Extracted entries →
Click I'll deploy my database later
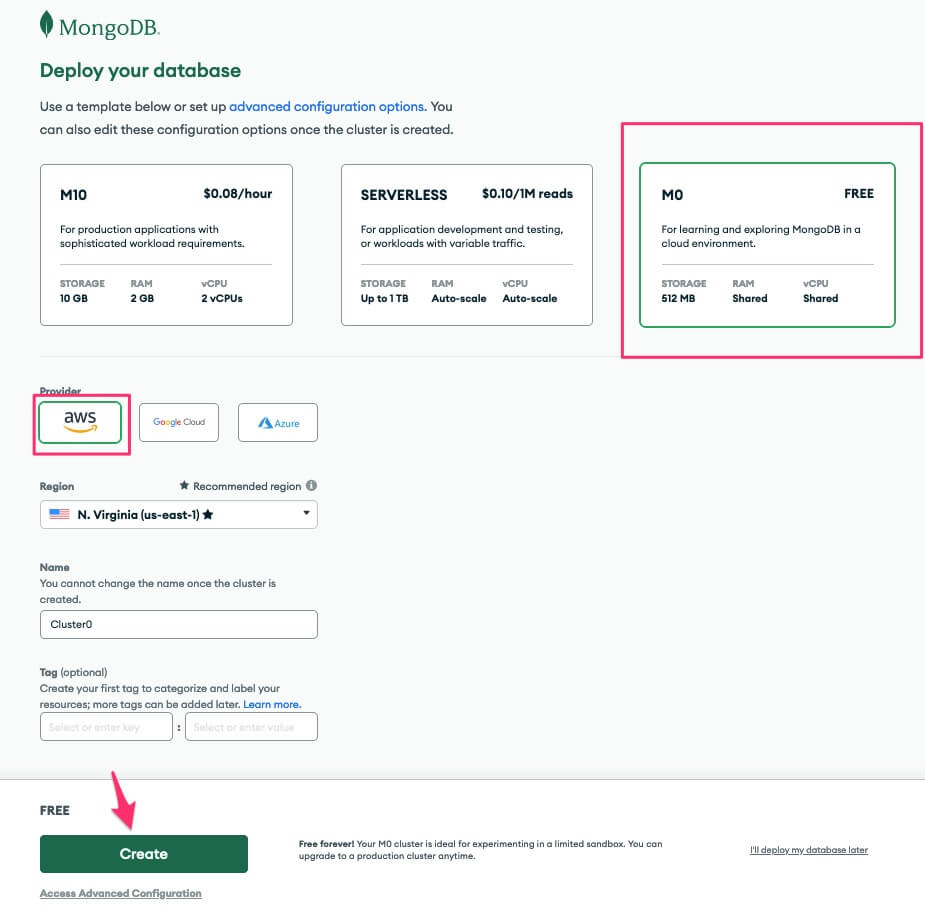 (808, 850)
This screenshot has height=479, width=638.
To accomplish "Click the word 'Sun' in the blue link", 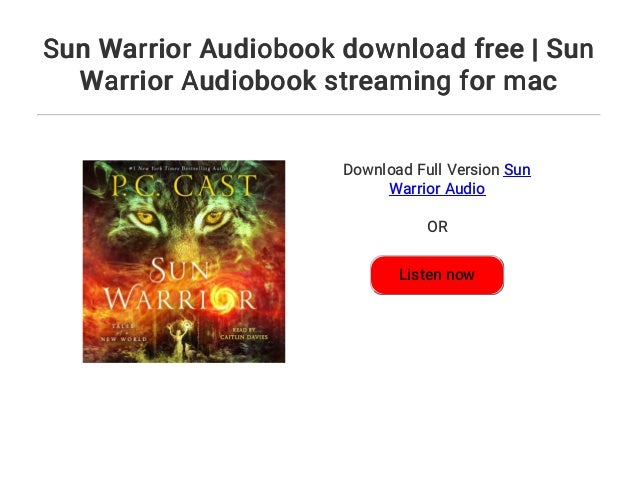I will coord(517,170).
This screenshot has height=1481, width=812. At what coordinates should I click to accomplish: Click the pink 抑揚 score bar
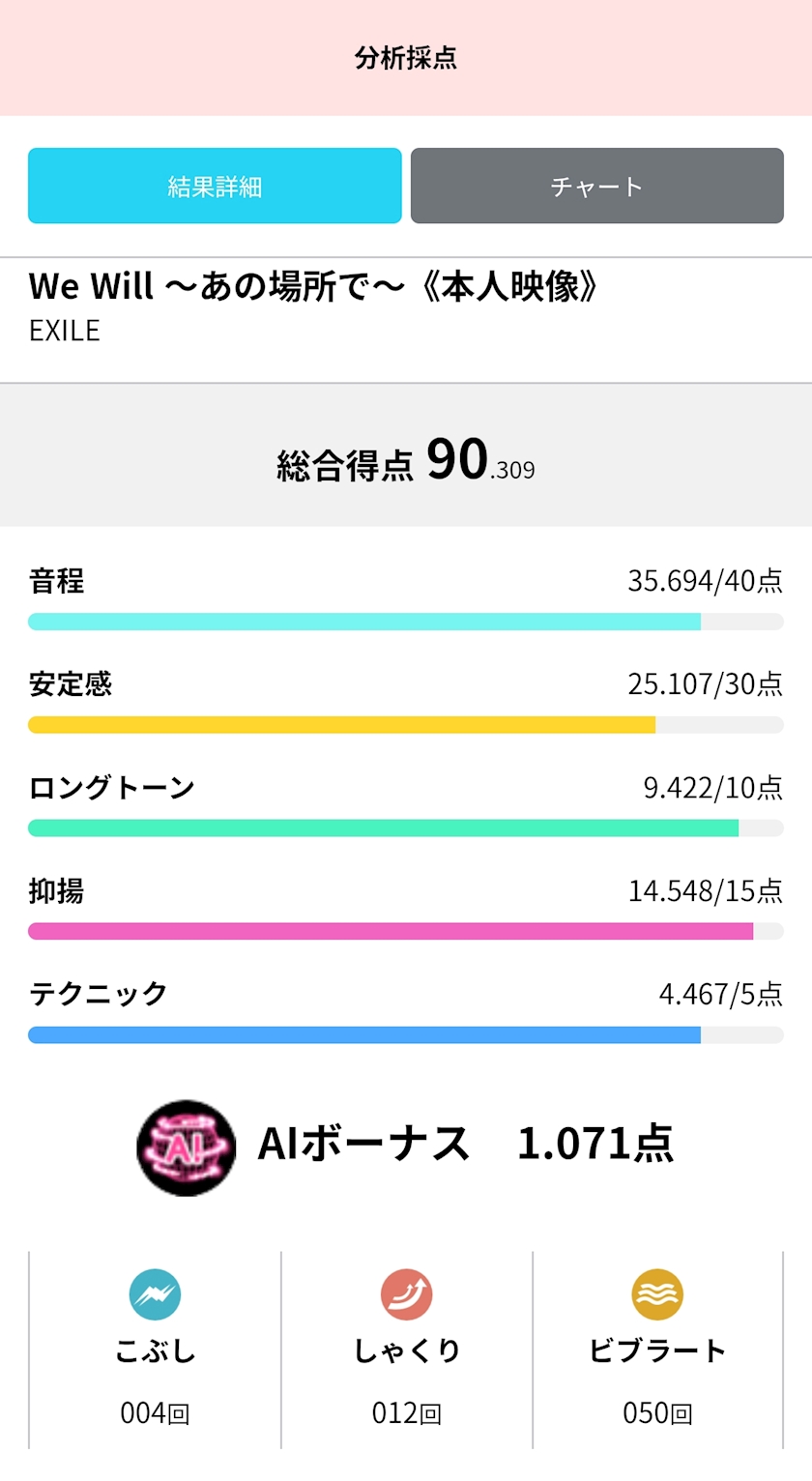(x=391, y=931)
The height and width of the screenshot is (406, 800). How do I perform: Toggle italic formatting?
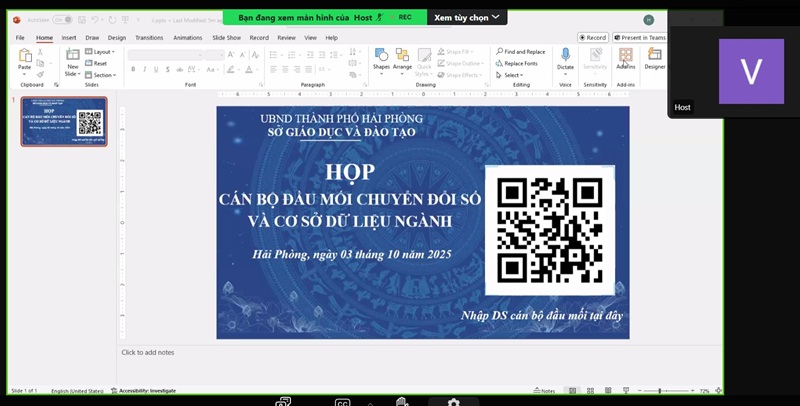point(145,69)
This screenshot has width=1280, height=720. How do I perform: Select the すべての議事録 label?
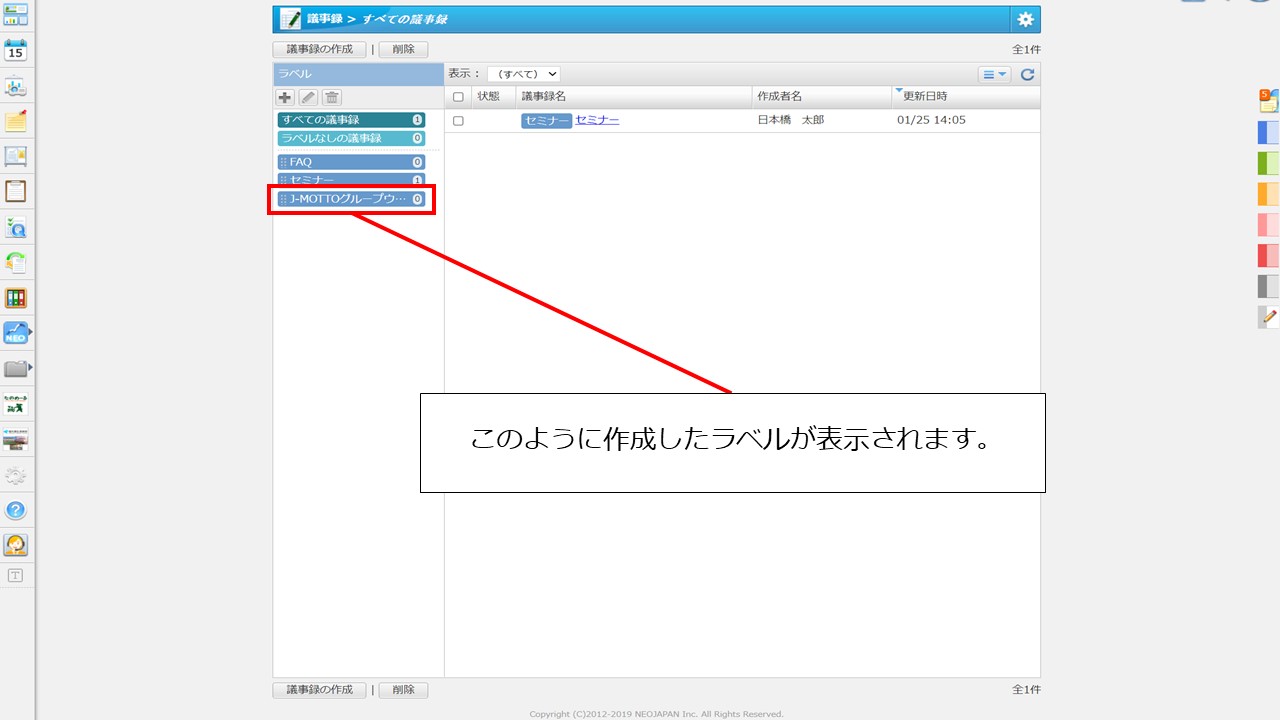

---

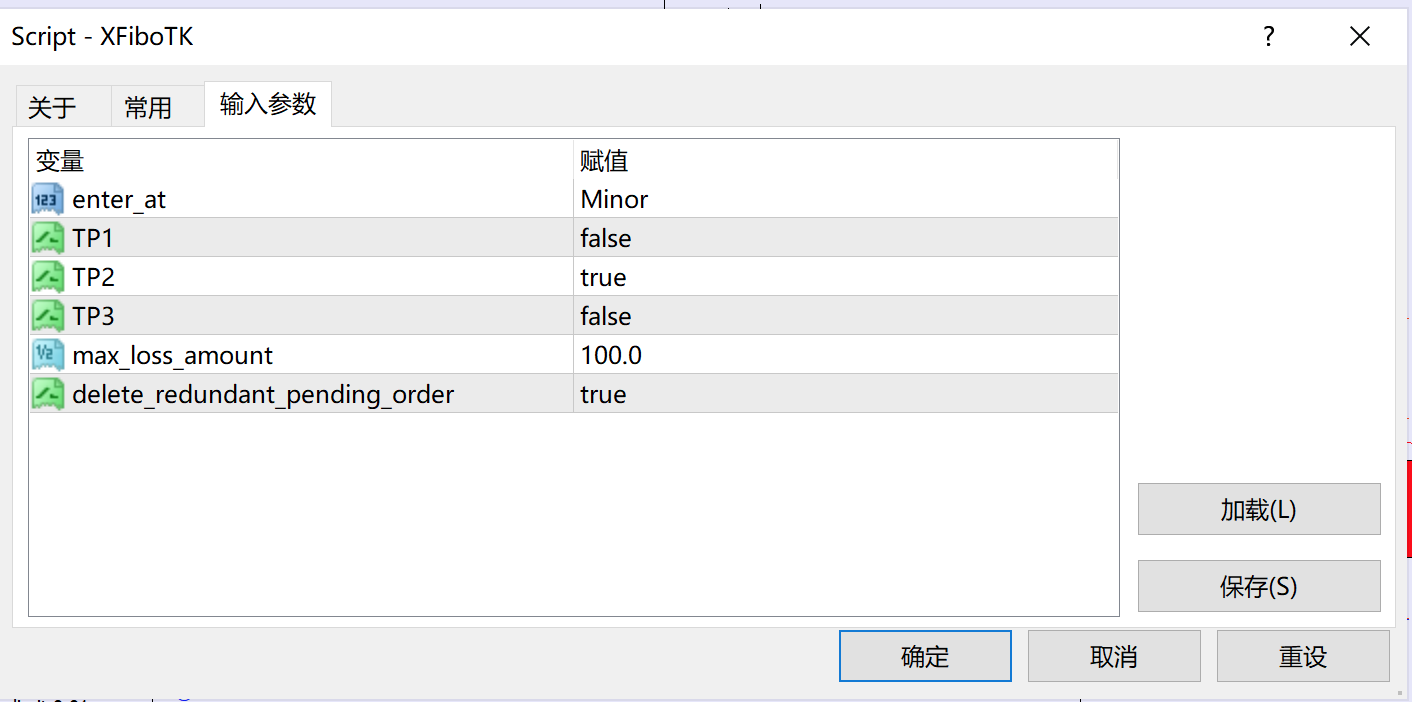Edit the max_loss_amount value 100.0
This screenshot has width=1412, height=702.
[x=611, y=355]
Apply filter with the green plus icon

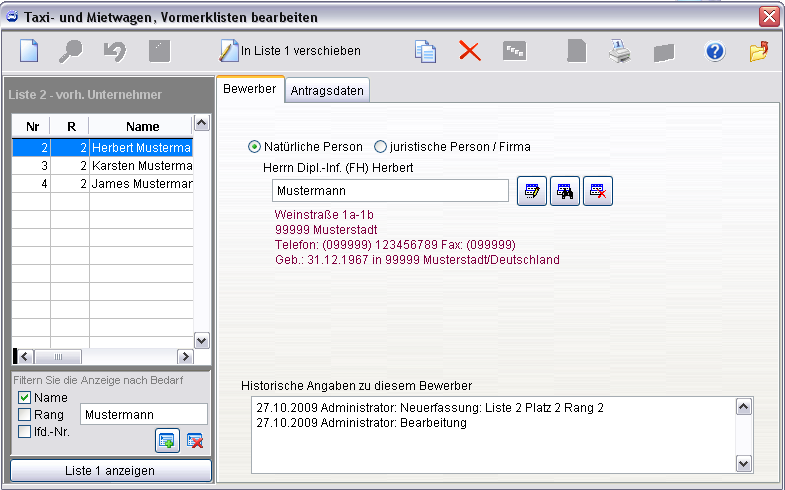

Given request →
Rescale the listing from the line containing "This screenshot has height=1481, width=812." through the line containing "This screenshot has width=1280, height=720.", inclusive, and reproduce only those lines with the requests unchanged. Multiply each coordinate in the answers by 1.5, round to whole numbers with halves going up, and leave out the pictures.

The result →
This screenshot has height=1481, width=812. At what coordinates should I click to accomplish: Click the pink 抑揚 score bar
(x=587, y=1397)
The height and width of the screenshot is (406, 800). How do I perform: Toggle italic formatting?
point(218,104)
This screenshot has width=1280, height=720. How do I perform: Select the すべての議事録 label?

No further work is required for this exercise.